— Problem statement —
Turn the stretch of the data that opens with the line containing "has height=600, width=1200." and closes with the line containing "growth-label: 313.0% is" into a numbered list, dropping blank lines. Leave the pictures out.

=== Records supplied ===

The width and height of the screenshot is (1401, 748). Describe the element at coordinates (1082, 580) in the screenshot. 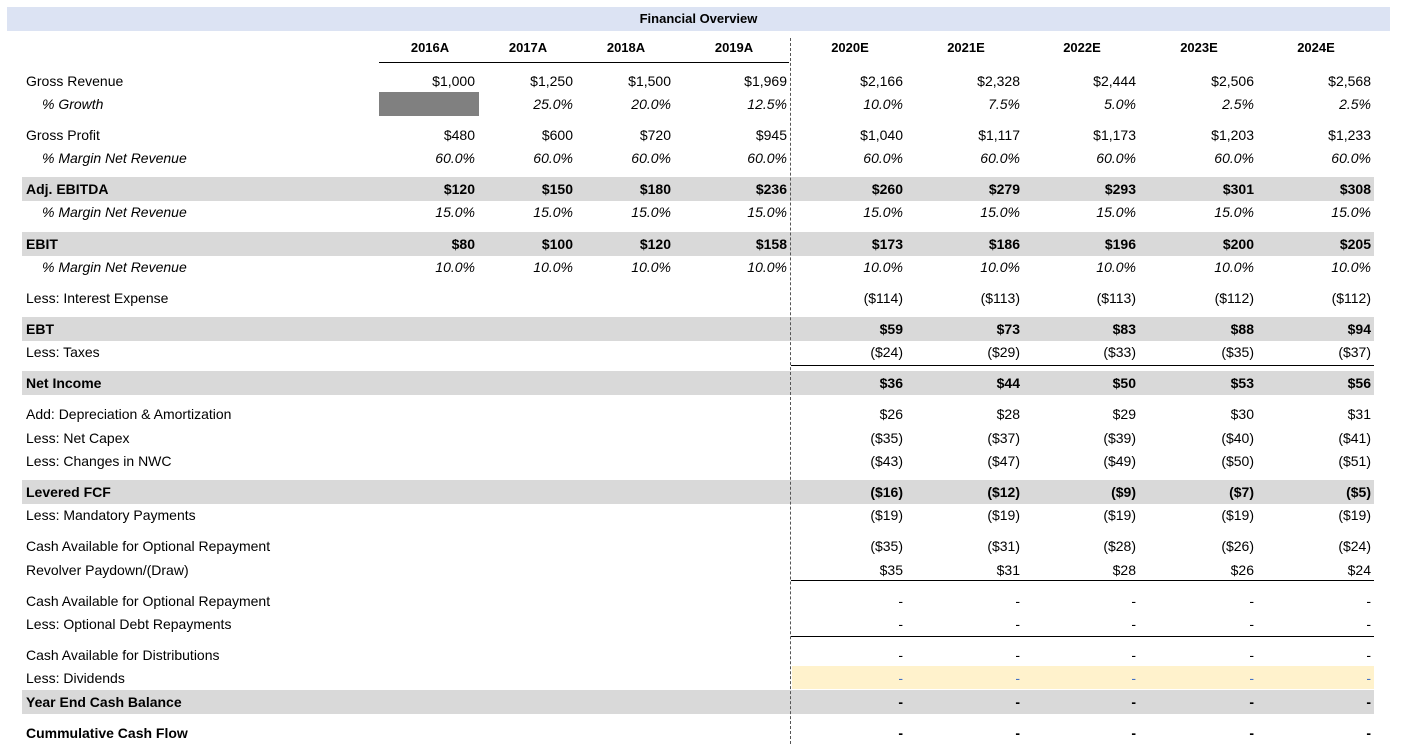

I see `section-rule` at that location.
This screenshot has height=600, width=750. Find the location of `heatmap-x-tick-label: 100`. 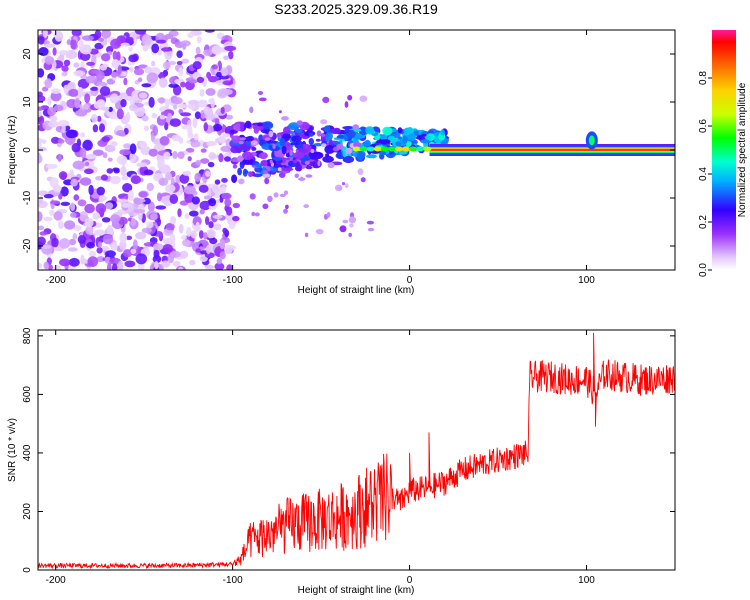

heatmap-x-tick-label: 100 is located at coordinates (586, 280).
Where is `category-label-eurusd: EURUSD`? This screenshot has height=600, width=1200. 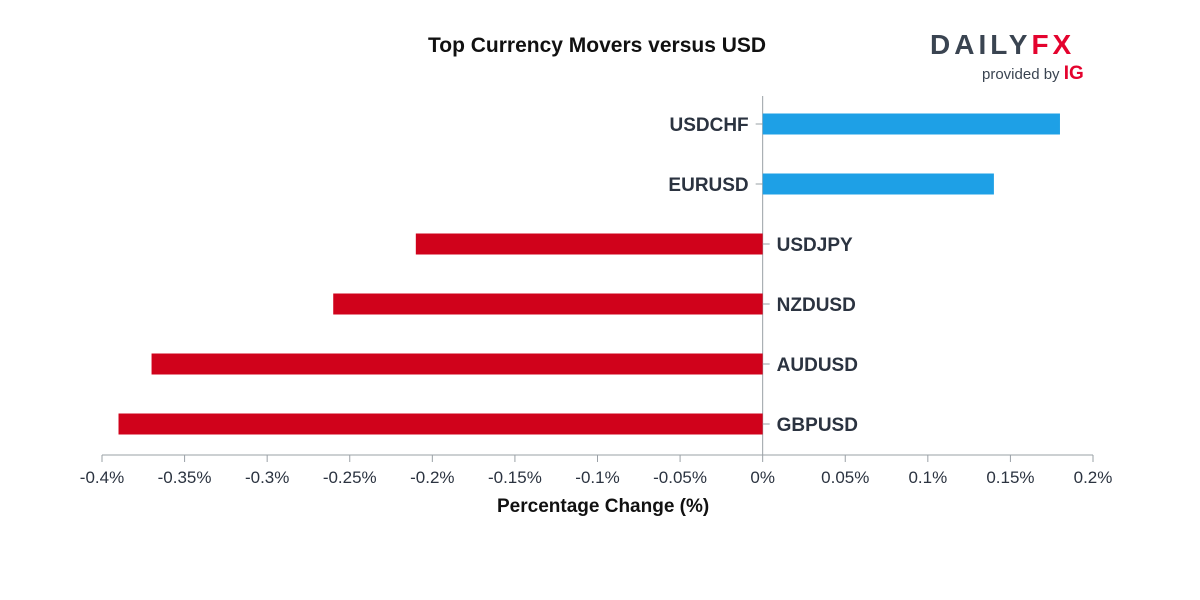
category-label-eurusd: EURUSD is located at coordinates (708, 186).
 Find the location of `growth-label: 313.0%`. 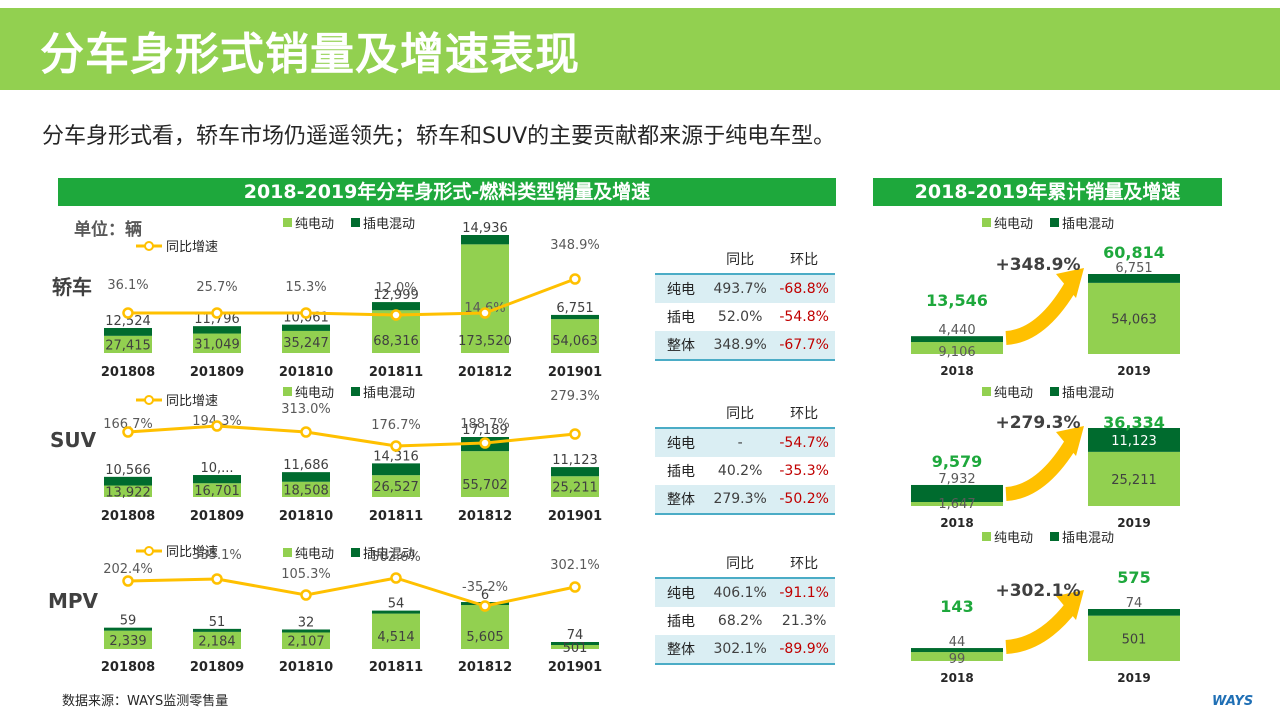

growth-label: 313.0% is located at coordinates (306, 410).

===
=== Records supplied ===

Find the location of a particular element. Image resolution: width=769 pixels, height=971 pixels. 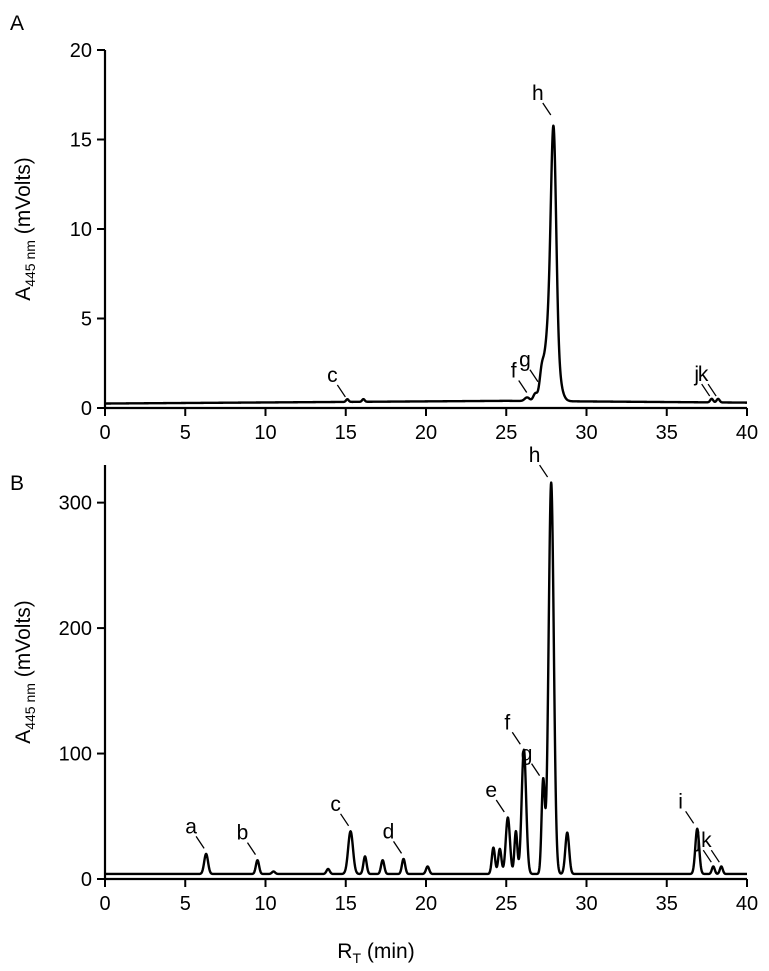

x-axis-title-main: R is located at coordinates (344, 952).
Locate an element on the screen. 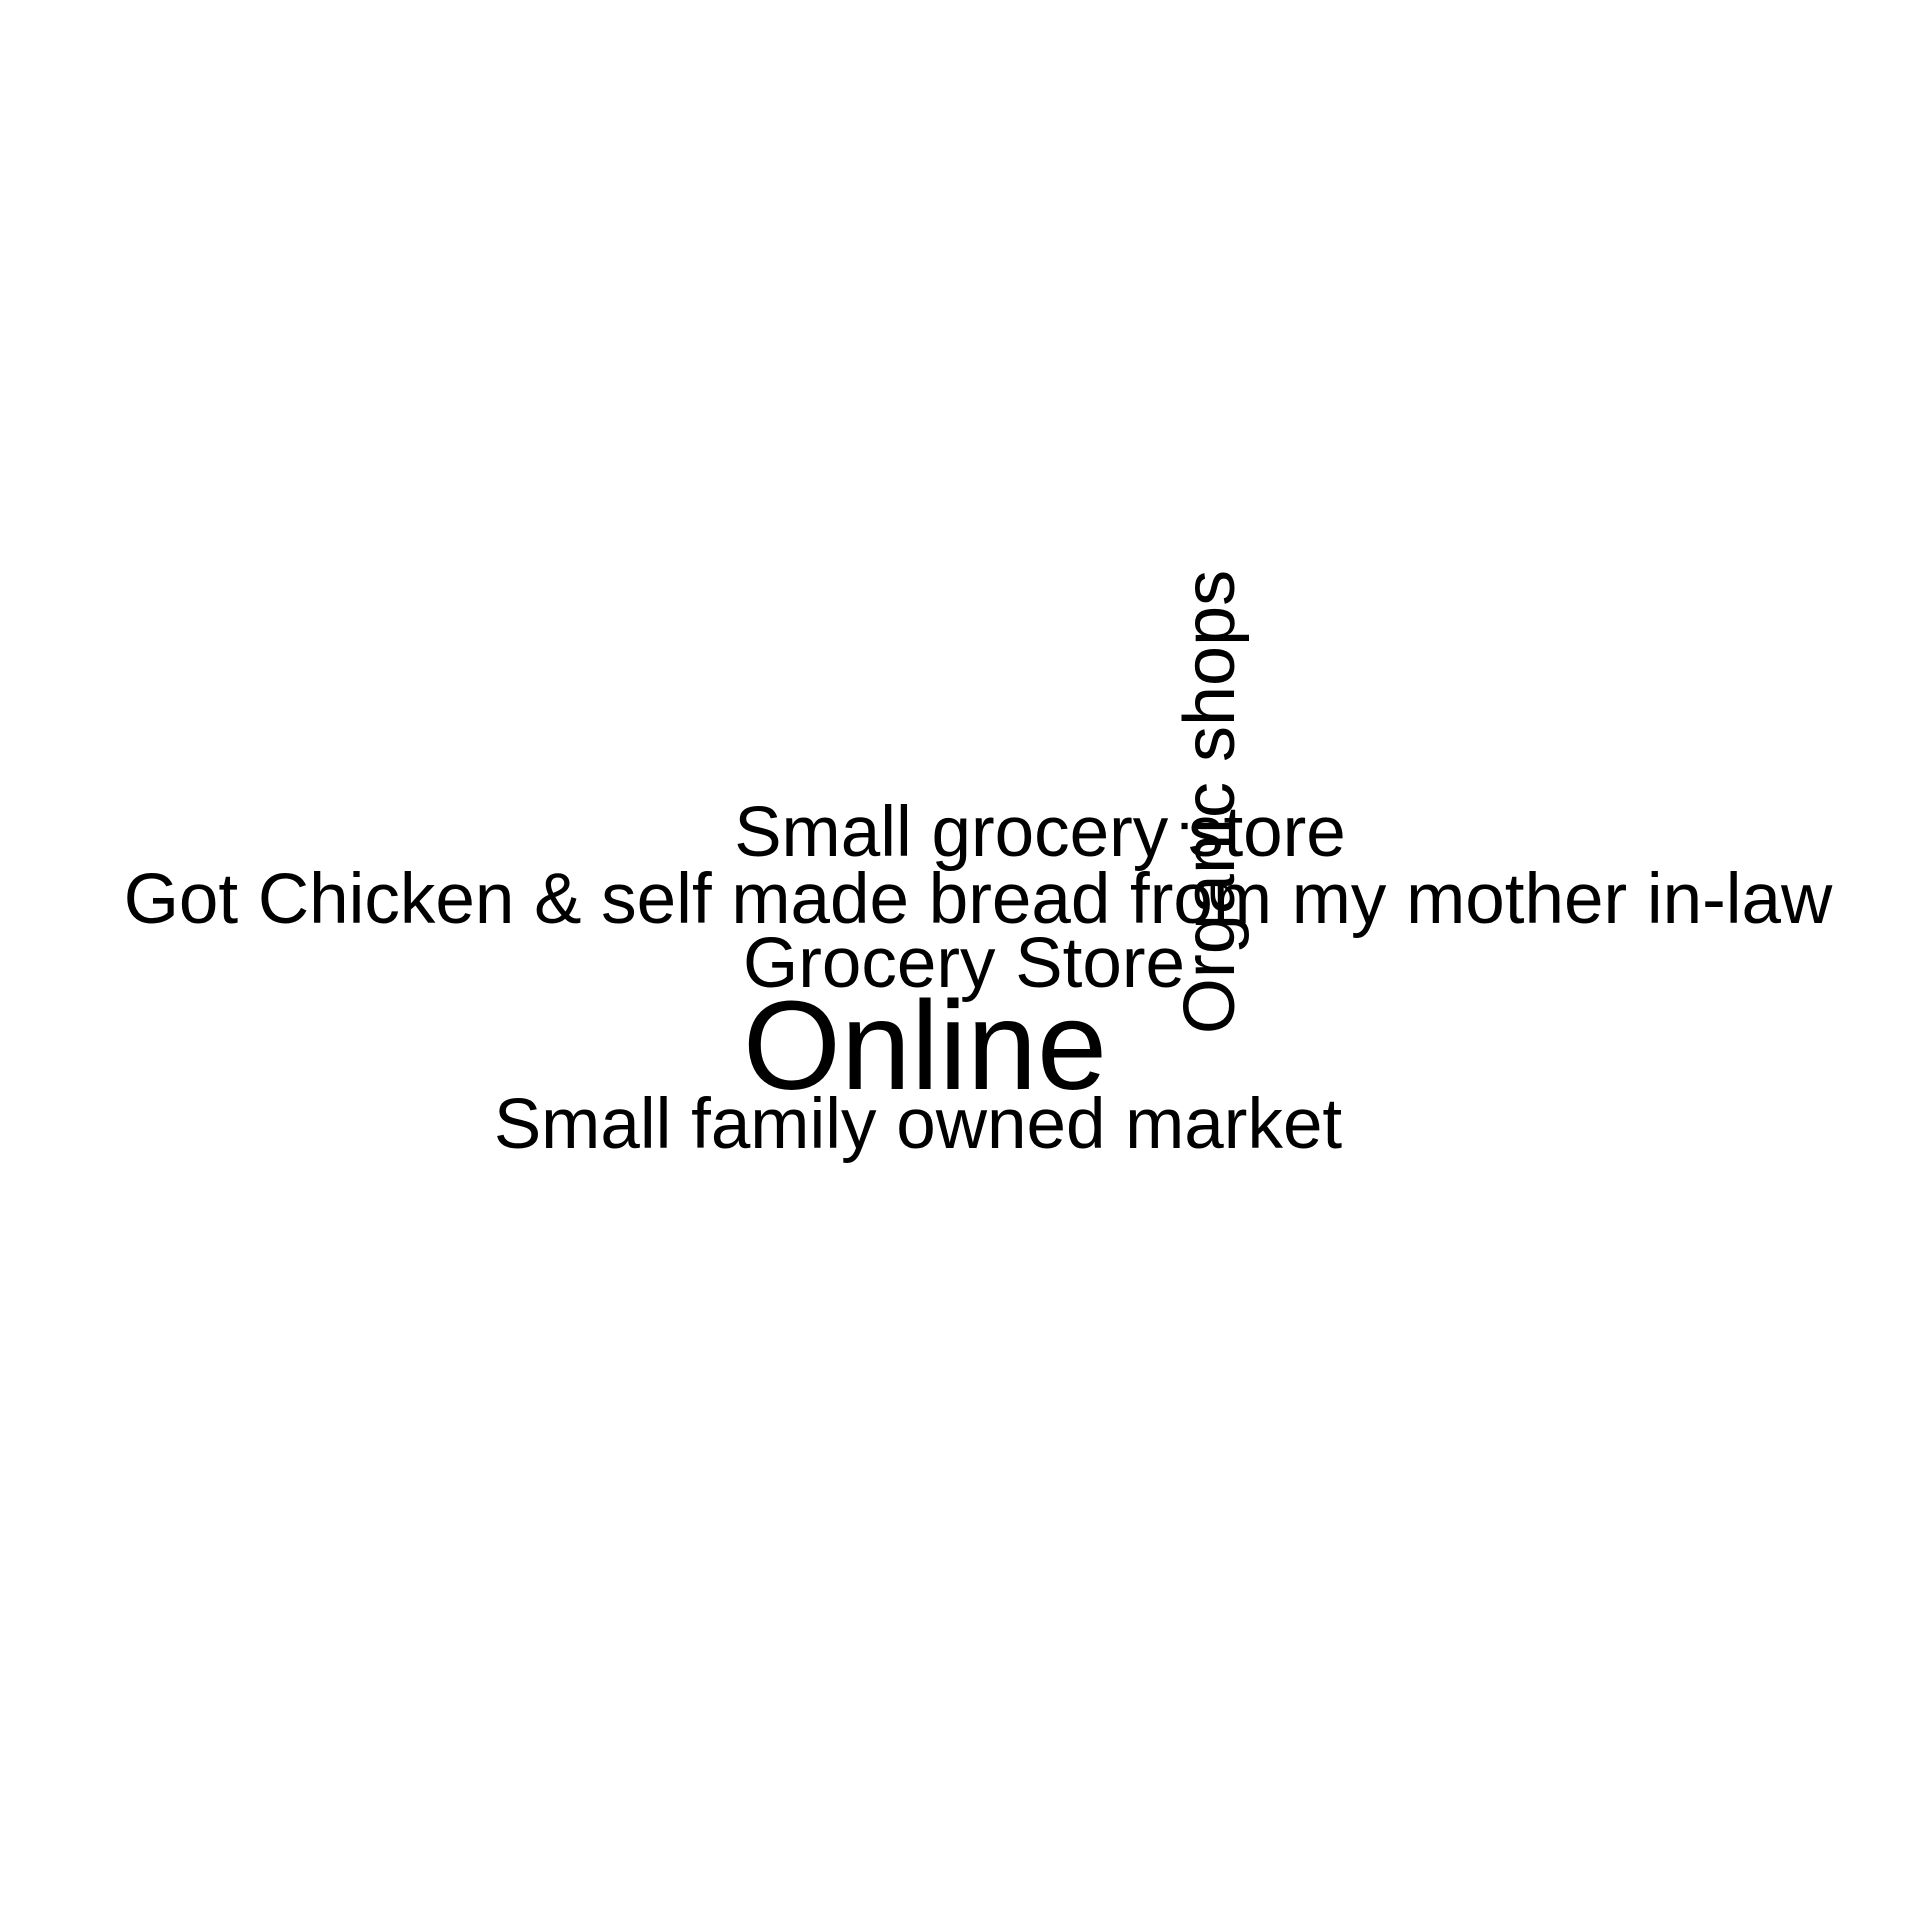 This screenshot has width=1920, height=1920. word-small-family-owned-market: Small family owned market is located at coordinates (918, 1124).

===

— Result of this task —
1. Where is `category-label-eurusd: EURUSD`? This screenshot has height=600, width=1200. 
2. category-label-eurusd: EURUSD is located at coordinates (708, 186).
3.  Find the location of `growth-label: 313.0%`. 
4. growth-label: 313.0% is located at coordinates (306, 410).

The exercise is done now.